IC also does very little at 1080p so running at 2Ghz wouldn't be an issue, 1080p shows roughly the same CU scaling as 4k does.
There won't be a perfect test, and I don't rule out that the number is somewhat useful for talking about it. But the reason I made the point to begin with is that, technically speaking more CUs is not the issue.
For the tests themselves, they don't need equalized bandwidth between cards, we want bandwidth per CU.
the 6700XT has 1.5TB/s of bandwidth for 40CU.
The 6800XT and 6900XT have 2.0TB of bandwidth for 72 and 80CU respectively.

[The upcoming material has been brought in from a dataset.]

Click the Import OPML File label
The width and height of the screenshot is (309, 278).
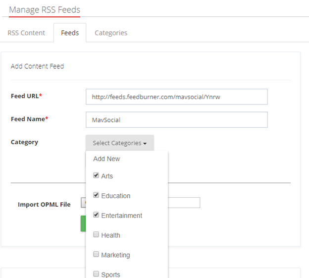click(x=44, y=204)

There's no comparison on which CUs are being supplied better.
Without the cache, they only have 512GB/s of bandwidth. That's actually slower than the XSX with 560GB/s.

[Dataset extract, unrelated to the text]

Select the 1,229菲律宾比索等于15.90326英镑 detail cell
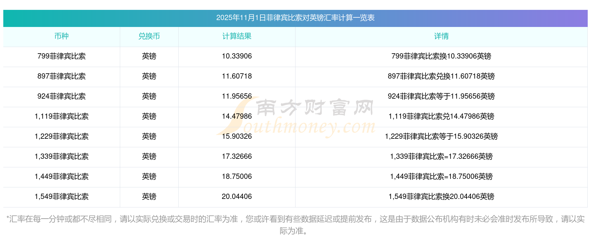The height and width of the screenshot is (241, 591). (441, 136)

Whereas the 6700XT is 384 GB/s and 1.5TB of cache, but compared to a PS4 which has 448GB/s with 36 CUs. At least the differential there is 60GB/s. They actually need over 768GB/s of bandwidth + 1.5TB/s of cache to be double the memory system of a 6700XT when doubling the compute power. the 6800/6900 series when the cache is removed is pretty pitiful in bandwidth per CU. So pitiful it's hard to believe, PS5 will have 2x the bandwidth per CU looking at offchip.
The point of my post was to showcase that CU scaling works and can work perfectly provided the data can be fed to the CUs properly, which is a function of both programming and of course consumption of available bandwidth.
Performance doesn't get worse just because you added in more CUs. They just aren't fed well because the cost of bandwidth is significantly higher than the cost of adding more ALUs. It's not an architectural thing, it's a cost thing.
We have more stages of cache in the SoC to try to mitigate the need to hit main memory because it's cheaper to do that than it is to build more and more bandwidth off chip.
Of the group, if we remove cache entirely - PS5 still has the most off-chip bandwidth per CU, followed by XSX, then 6700XT, 6800,6900 respectively.
CU scaling tests will always benefit the lower number in this case for those reasons, it really comes down to where the bottlenecks are.